“I ask you again, how should I know?” replied Caroline. “I see it there like you. How should I know any more than you?”

“It MUST be something in the room,” said Mrs. Brigham, staring wildly around.

“We moved everything in the room the first night it came,” said
Rebecca; “it is not anything in the room.”

Caroline turned upon her with a sort of fury. “Of course it is something in the room,” said she. “How you act! What do you mean by talking so? Of course it is something in the room.”

“Of course, it is,” agreed Mrs. Brigham, looking at Caroline suspiciously. “Of course it must be. It is only a coincidence. It just happens so. Perhaps it is that fold of the window curtain that makes it. It must be something in the room.”

“It is not anything in the room,” repeated Rebecca with obstinate horror.

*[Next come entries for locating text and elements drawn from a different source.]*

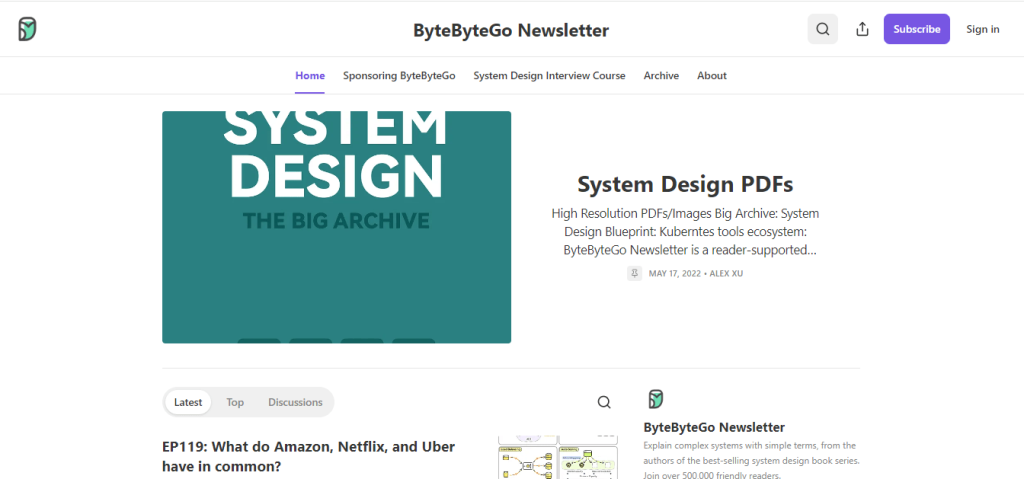
Task: Open the About tab
Action: pos(712,76)
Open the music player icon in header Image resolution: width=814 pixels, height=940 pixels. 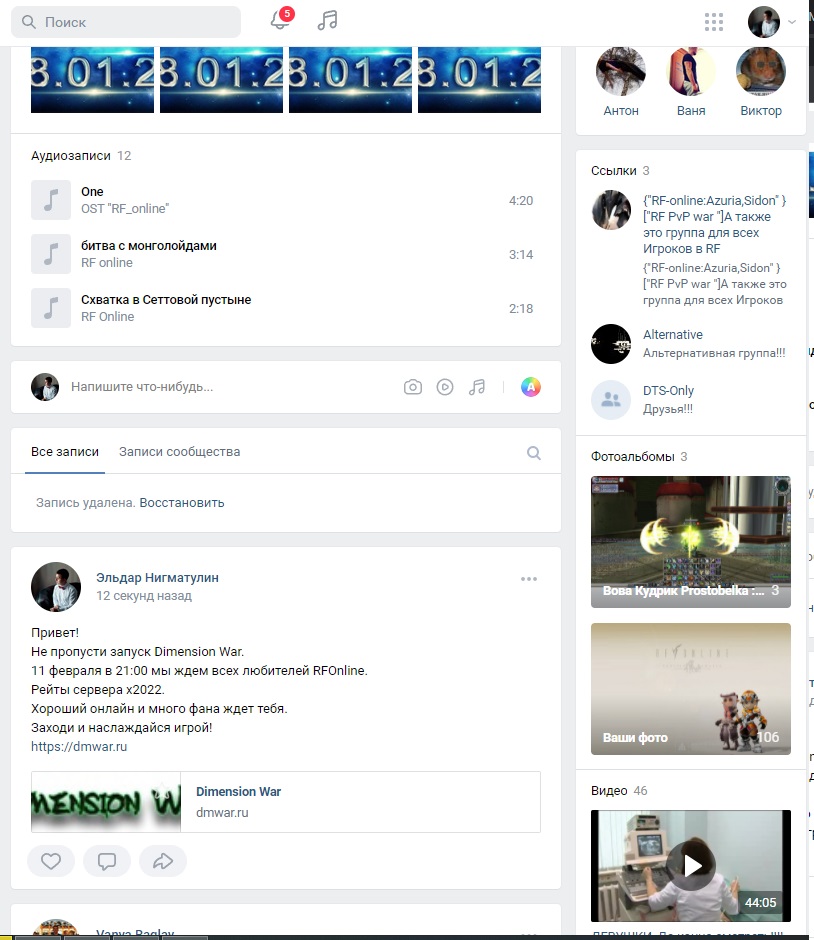tap(327, 21)
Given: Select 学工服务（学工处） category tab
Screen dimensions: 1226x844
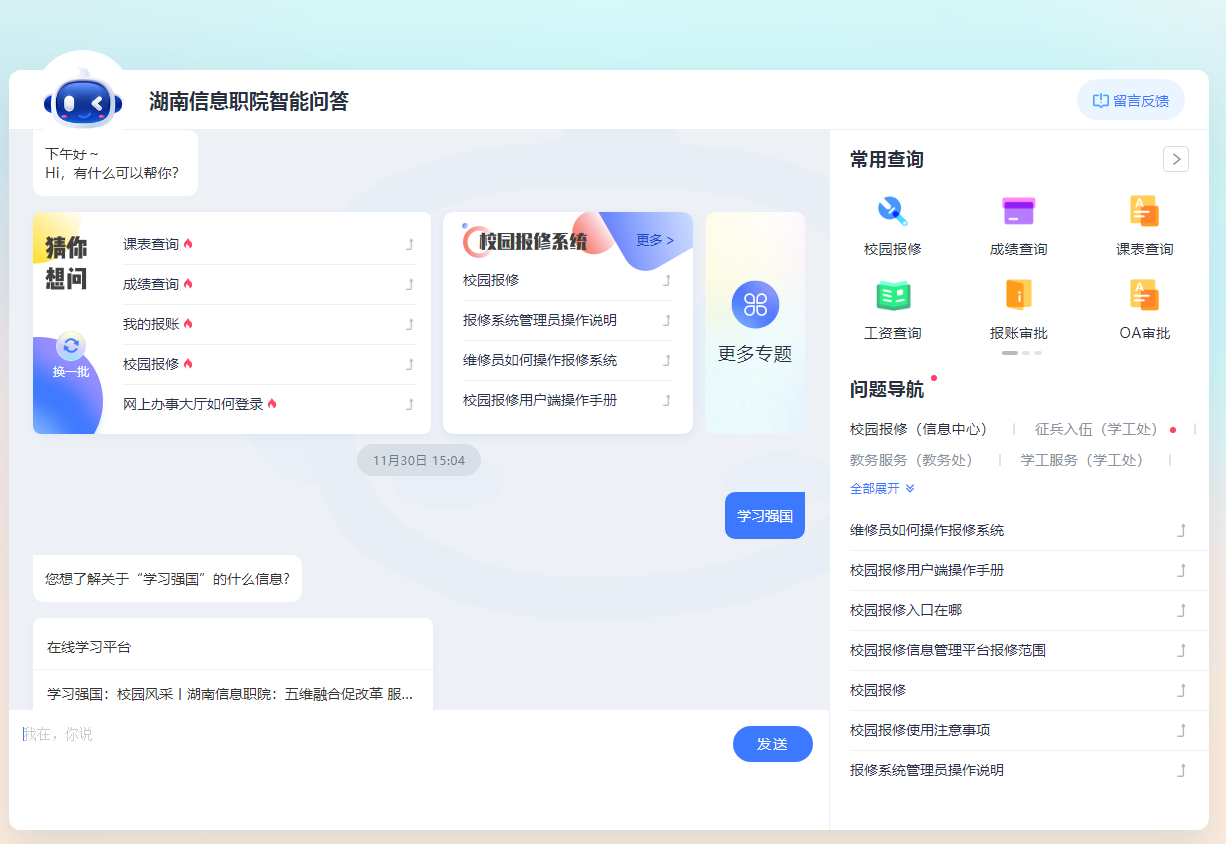Looking at the screenshot, I should click(1081, 460).
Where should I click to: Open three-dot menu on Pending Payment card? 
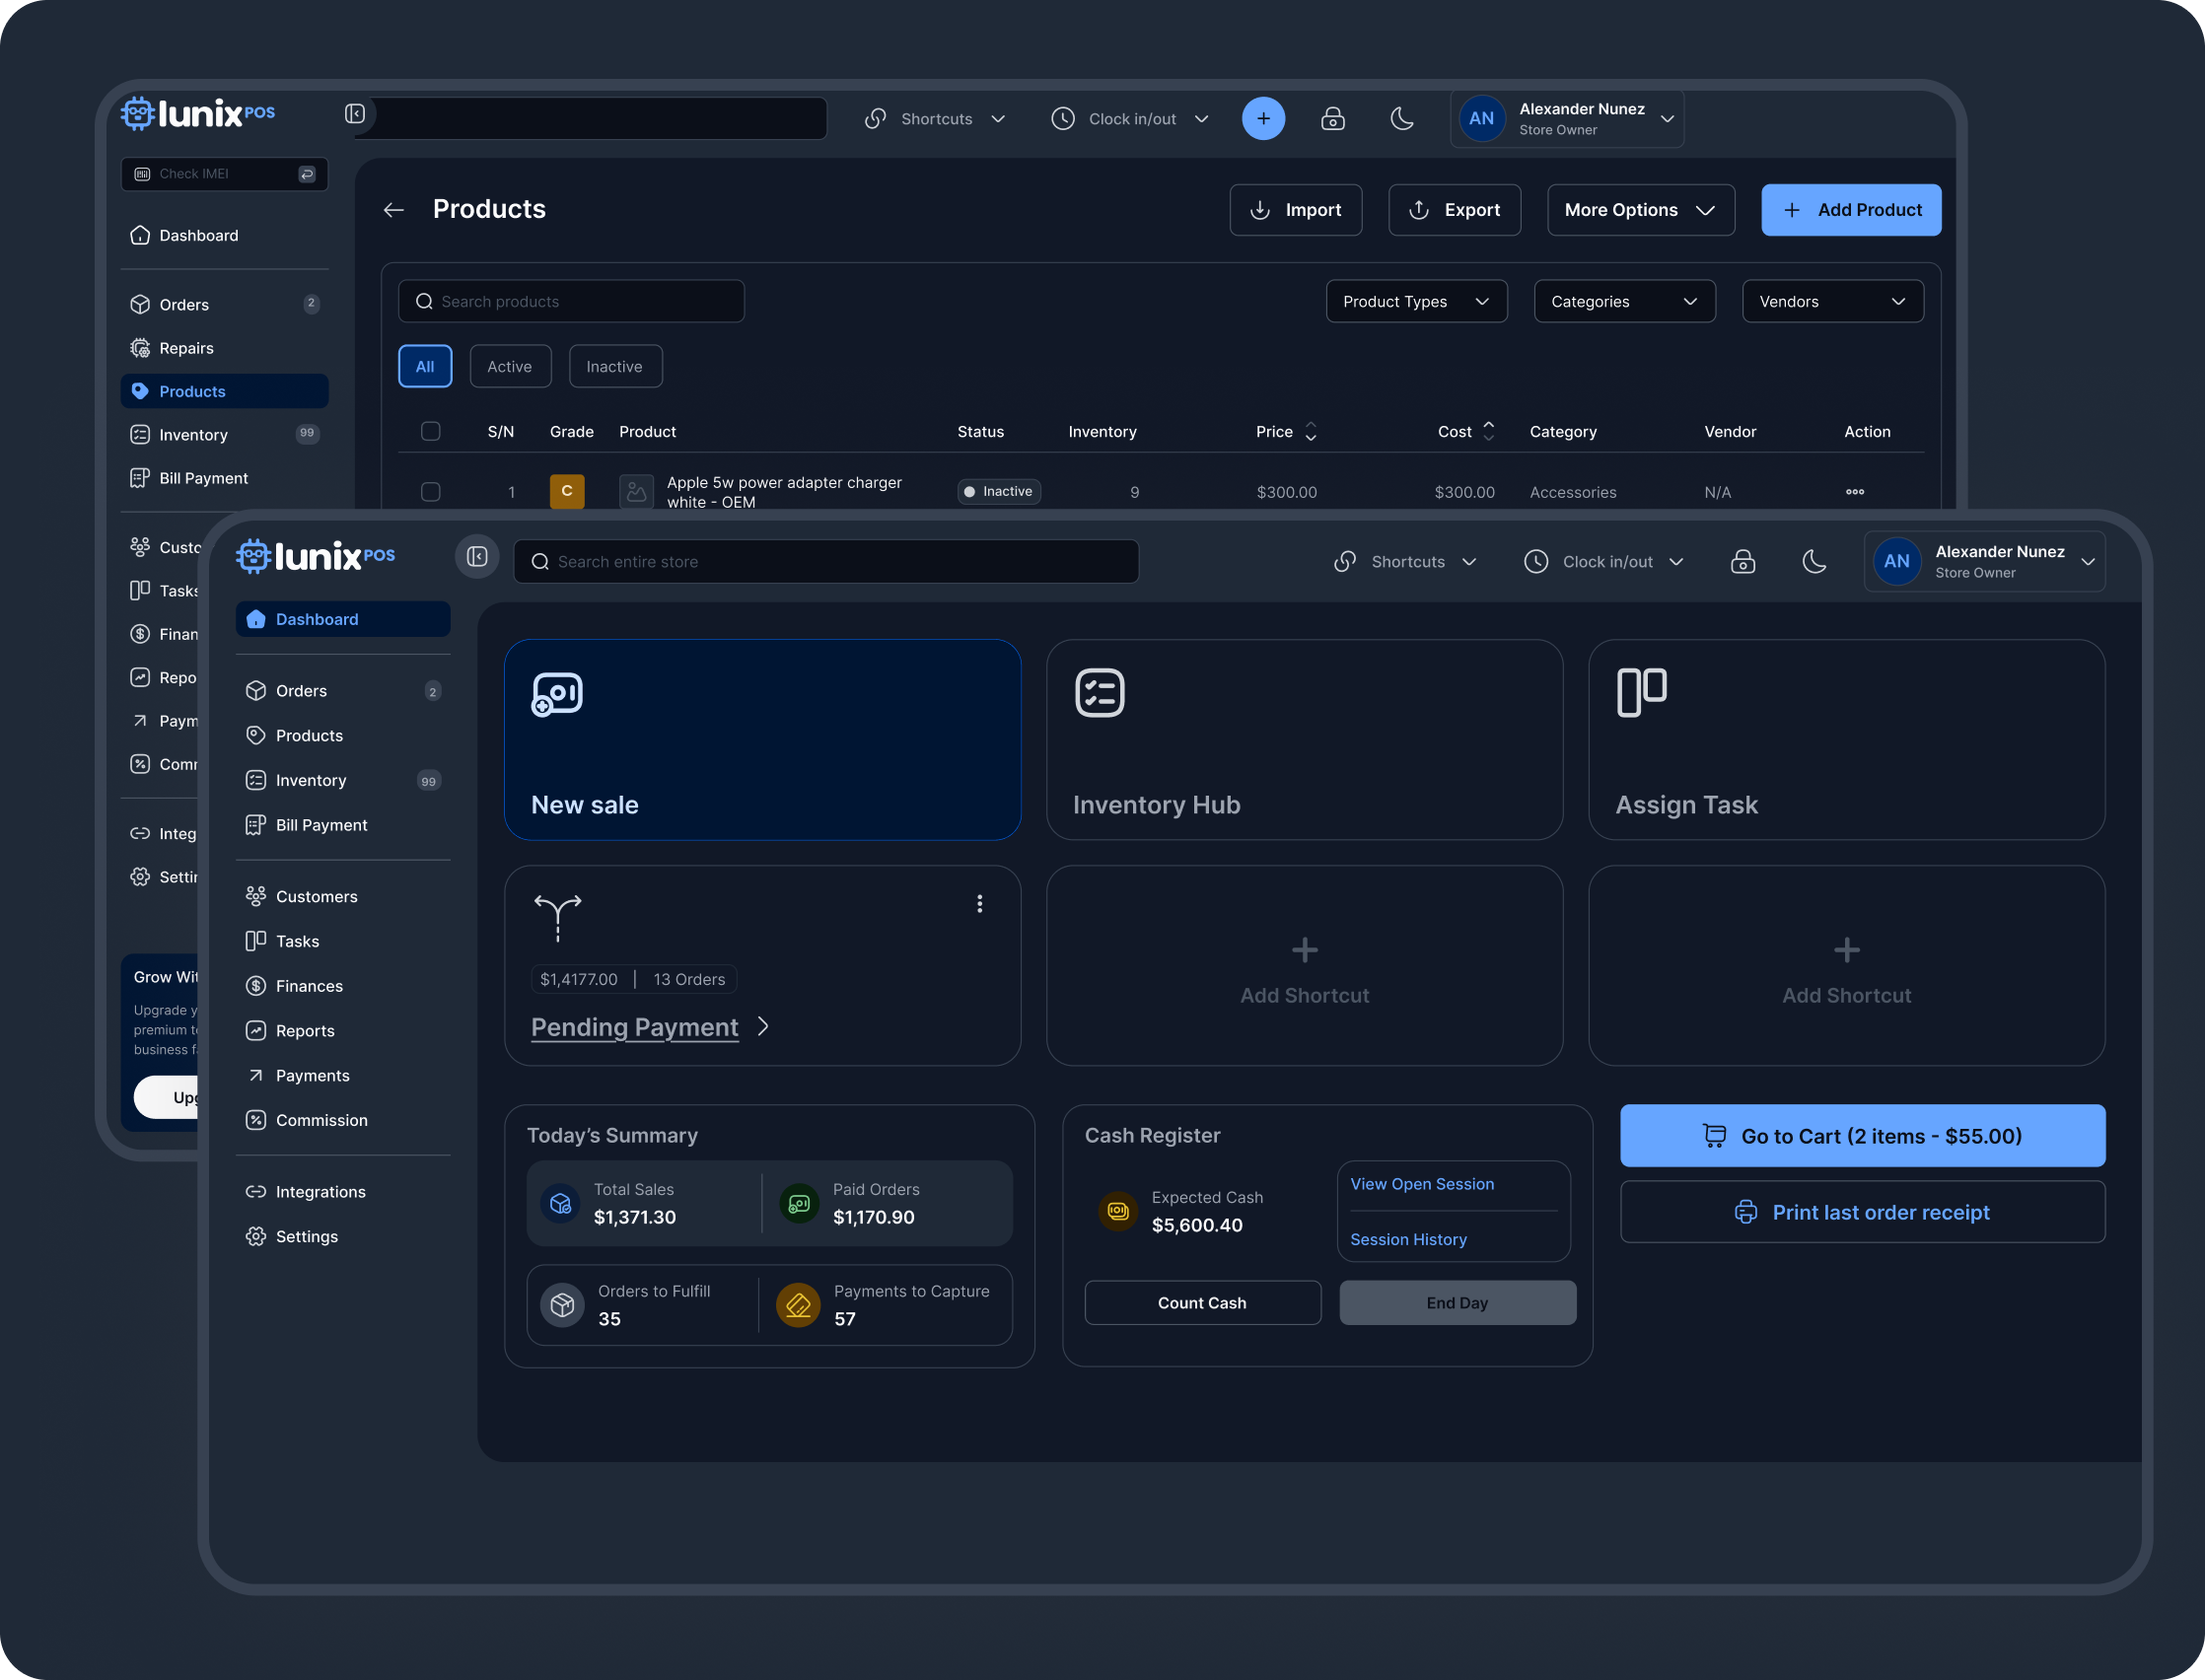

The door opened suddenly and Henry Glynn entered. He began to speak, then his eyes followed the direction of the others’. He stood stock still staring at the shadow on the wall. It was life size and stretched across the white parallelogram of a door, half across the wall space on which the picture hung.

“What is that?” he demanded in a strange voice.

“It must be due to something in the room, Mrs. Brigham said faintly.

“It is not due to anything in the room,” said Rebecca again with the shrill insistency of terror.